TEXTO DEL DOCUMENTO
Me acostumbro, pero llego a casa muerta. Vuelvo caminando por Magallanes de noche, me cambio a jeans en el local antes de salir. A la rambla no voy casi nunca.


La cosa, más allá de lo absurdo, funcionaría casi bien si no estuviera Elisabeth. No se trata de que censura postales de Dani Umpi que publicitan editoriales porque son "indecorosas". No se trata de su firme clientela de derecha, ni siquiera del sobreprecio de esa librería inmensa que tiene. Es tan básico como el hecho de que es mala gente. Richard se va a las tres, ella llega a las cuatro. Se sienta frente a su escritorio y mira lo que hacemos en seis televisores. El lugar está plagado de cámaras, no solo para vigilar a los clientes, sino sobre todo a nosotros. Le da pánico no vernos. Cada tanto llama a uno de nosotros y lo amonesta, cada tanto nos llama y nos pregunta sobre el trabajo de los otros. ¿Hoy vino la señora que limpia a tiempo? ¿Cómo está trabajando Juan? Sí, bien. Siempre contesto lo mismo. Mis compañeros son excelentes. Todos trabajan bien. Cuando sale algo mal, la culpa no es de nadie.
Cuando le hablás, la idea del robo vuelve constantemente. No quiero robarle: ella quiere que le robe. Todos somos traidores. Ella quiere fidelidad.
Con el tiempo se vuelve más y más arbitraria. La saludo con un beso cuando no puedo evitarla. Cuando viene de buen humor trabajamos: no soporta que nos sentemos, no nos quiere ver charlar, nos dice con su voz aguda “Busque allí o allá”, “Dígale a Juana que llame al distribuidor”, “Dígale a Hugo que facture” –yo no voy a poder hacer muchas cosas hasta cerca de que llegue el final–, pero se puede seguir el orden de lo absurdo. Pero más allá de lo arbitrario, o quizás por eso, lo que descoloca es el sadismo. Viene de mal humor, se junta con un distribuidor, le vas a preguntar un precio en el esquema absurdo de las cosas y se burla de tu cara. Te toma el pelo. Te grita. Si el cliente se va no es porque la librería sea un desastre, sino porque vos hacés todo mal. Comé más rápido, sonreí más, hacé maravillas. Ojo con la escalera, no te mates que está rota. Otro cliente que se fue por tu ineficacia. Es posible contestarle: esa es la palanca de despido del personal.

LISTADO DE FILAS
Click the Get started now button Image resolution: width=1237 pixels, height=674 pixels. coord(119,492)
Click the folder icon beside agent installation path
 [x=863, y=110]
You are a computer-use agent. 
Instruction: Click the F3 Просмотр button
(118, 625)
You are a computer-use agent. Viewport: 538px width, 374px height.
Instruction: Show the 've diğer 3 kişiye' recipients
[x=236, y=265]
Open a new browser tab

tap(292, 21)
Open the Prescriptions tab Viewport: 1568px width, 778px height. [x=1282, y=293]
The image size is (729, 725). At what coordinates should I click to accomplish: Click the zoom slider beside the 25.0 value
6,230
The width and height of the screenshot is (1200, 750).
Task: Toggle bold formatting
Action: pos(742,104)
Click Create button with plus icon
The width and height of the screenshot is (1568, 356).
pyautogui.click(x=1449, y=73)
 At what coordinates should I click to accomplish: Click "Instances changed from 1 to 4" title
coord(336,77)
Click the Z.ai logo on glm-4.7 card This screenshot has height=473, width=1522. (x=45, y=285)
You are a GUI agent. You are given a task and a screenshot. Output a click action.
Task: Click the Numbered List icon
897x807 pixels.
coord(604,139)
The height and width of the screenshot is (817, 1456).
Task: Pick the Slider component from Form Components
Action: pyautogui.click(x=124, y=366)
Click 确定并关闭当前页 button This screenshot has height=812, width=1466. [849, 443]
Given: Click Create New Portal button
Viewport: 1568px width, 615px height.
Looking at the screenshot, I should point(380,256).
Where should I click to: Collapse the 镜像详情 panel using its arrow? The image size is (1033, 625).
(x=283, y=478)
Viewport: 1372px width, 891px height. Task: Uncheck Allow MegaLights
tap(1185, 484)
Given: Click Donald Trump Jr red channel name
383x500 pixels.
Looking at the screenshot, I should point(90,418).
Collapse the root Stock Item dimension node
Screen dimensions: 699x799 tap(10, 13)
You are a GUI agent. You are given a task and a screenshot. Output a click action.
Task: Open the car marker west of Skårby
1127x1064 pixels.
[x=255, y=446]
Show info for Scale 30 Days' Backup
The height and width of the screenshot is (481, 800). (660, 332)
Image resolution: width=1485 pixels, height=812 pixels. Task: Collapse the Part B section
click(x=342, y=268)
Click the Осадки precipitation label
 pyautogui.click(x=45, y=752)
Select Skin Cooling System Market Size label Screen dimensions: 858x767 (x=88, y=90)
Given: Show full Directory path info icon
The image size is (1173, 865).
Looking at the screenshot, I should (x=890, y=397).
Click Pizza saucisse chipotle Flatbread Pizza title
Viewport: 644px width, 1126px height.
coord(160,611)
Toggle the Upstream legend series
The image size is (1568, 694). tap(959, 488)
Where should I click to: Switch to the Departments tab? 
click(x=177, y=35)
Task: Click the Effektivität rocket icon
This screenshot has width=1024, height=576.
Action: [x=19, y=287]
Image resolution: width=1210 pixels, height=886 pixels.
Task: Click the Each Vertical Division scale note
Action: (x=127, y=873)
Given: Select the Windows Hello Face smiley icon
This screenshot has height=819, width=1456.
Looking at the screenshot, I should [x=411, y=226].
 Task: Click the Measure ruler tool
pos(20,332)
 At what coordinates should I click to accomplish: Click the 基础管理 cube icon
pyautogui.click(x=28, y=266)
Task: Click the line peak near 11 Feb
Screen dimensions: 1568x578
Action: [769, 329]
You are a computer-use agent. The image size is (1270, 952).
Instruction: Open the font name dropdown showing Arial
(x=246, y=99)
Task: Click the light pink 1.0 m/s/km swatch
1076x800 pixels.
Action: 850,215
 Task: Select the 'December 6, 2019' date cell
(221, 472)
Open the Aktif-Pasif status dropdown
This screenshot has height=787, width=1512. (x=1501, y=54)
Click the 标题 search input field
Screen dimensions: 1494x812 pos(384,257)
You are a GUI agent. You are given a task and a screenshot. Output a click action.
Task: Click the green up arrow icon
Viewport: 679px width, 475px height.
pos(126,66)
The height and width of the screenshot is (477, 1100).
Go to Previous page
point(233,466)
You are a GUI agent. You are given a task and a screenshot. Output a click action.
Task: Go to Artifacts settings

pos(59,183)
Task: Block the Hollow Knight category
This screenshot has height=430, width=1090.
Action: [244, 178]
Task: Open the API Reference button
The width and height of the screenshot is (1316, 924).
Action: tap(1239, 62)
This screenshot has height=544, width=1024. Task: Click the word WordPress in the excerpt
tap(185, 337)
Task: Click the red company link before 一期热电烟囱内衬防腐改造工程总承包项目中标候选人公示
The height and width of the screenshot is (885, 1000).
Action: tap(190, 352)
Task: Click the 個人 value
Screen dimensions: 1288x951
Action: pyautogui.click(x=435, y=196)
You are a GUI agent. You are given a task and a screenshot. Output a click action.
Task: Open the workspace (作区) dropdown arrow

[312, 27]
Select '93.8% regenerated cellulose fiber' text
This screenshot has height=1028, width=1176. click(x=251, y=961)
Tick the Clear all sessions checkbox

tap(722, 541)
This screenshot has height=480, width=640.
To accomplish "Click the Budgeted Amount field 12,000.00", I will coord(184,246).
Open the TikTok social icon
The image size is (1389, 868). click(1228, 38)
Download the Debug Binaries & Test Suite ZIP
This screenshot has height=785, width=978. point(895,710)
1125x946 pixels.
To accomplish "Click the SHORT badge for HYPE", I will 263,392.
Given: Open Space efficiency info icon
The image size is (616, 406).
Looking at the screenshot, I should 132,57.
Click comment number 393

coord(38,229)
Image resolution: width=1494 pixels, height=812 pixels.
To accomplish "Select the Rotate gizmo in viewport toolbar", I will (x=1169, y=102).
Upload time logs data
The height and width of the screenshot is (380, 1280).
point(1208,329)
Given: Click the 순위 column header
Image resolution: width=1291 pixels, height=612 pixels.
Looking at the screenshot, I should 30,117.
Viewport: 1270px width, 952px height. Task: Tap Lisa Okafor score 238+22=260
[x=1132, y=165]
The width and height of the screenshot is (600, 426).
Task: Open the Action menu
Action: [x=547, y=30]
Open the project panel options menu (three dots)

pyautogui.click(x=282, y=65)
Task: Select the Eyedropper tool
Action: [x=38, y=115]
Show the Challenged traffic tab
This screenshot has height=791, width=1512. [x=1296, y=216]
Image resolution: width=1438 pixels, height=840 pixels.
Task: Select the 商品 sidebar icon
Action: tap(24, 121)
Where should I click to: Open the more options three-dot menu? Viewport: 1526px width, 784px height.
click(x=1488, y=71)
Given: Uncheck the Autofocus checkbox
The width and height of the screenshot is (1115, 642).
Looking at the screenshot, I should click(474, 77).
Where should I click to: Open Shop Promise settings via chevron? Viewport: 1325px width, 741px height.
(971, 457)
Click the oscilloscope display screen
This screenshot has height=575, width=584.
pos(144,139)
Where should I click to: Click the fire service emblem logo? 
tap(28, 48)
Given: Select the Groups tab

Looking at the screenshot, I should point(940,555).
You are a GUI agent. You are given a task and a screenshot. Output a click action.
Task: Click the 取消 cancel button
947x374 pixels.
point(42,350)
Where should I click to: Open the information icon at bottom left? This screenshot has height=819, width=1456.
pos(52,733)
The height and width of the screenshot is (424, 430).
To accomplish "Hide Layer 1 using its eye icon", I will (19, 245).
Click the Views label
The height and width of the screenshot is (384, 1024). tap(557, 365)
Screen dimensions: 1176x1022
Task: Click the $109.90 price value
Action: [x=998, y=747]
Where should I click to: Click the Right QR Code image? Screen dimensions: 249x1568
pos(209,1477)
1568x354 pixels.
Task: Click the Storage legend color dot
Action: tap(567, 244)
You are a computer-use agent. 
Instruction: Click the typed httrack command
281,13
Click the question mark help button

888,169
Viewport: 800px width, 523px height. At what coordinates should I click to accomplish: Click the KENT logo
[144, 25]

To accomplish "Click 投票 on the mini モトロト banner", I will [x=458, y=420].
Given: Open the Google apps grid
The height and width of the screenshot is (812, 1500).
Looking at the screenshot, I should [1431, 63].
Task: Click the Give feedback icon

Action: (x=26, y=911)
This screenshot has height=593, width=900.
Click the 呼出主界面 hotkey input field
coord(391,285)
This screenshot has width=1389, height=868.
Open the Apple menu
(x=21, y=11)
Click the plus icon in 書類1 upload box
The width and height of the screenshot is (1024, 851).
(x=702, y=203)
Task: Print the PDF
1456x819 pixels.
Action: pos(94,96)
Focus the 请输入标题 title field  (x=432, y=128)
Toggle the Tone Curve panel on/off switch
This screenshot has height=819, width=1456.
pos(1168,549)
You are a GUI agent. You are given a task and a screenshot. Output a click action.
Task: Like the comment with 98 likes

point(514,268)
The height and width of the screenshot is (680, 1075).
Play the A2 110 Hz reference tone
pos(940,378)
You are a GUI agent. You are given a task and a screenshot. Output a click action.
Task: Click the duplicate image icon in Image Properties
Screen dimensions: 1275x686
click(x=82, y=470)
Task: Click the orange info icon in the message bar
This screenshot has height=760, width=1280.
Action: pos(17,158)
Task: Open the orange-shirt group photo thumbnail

ENUNCIADO 1
Responde, según el texto sobre la librería:
(a) ¿Por qué calle vuelve caminando de noche quien narra?
(b) ¿A qué hora se va Richard y a qué hora llega Elisabeth?
(c) ¿Qué advertencia se da sobre la escalera?
ENUNCIADO 2
Convierte en una lista breve el párrafo del texto sobre la librería que comienza con «La cosa, más allá de lo absurdo» y conserva sus datos principales.
ENUNCIADO 3
Copia sin cambios el fragmento del texto sobre la librería que va desde "Me acostumbro, pero" hasta "voy casi nunca.".
Las filas provienen de una fuente distinta a la del texto.

RESPUESTA DEL EJERCICIO 1
(a) Por Magallanes.
(b) Richard se va a las tres y Elisabeth llega a las cuatro.
(c) Que hay que tener cuidado porque está rota.

RESPUESTA DEL EJERCICIO 2
- Todo funcionaría casi bien si no estuviera Elisabeth.
- El problema no es que censure postales de Dani Umpi por "indecorosas", ni su clientela de derecha, ni el sobreprecio de su librería, sino que es mala gente.
- Richard se va a las tres y ella llega a las cuatro.
- Desde su escritorio mira en seis televisores lo que hacen los empleados, y las cámaras vigilan a los clientes y sobre todo al personal.
- Amonesta a los empleados y les pregunta por el trabajo de los demás.
- Quien narra siempre contesta que todos trabajan bien y que, cuando algo sale mal, la culpa no es de nadie.

RESPUESTA DEL EJERCICIO 3
Me acostumbro, pero llego a casa muerta. Vuelvo caminando por Magallanes de noche, me cambio a jeans en el local antes de salir. A la rambla no voy casi nunca.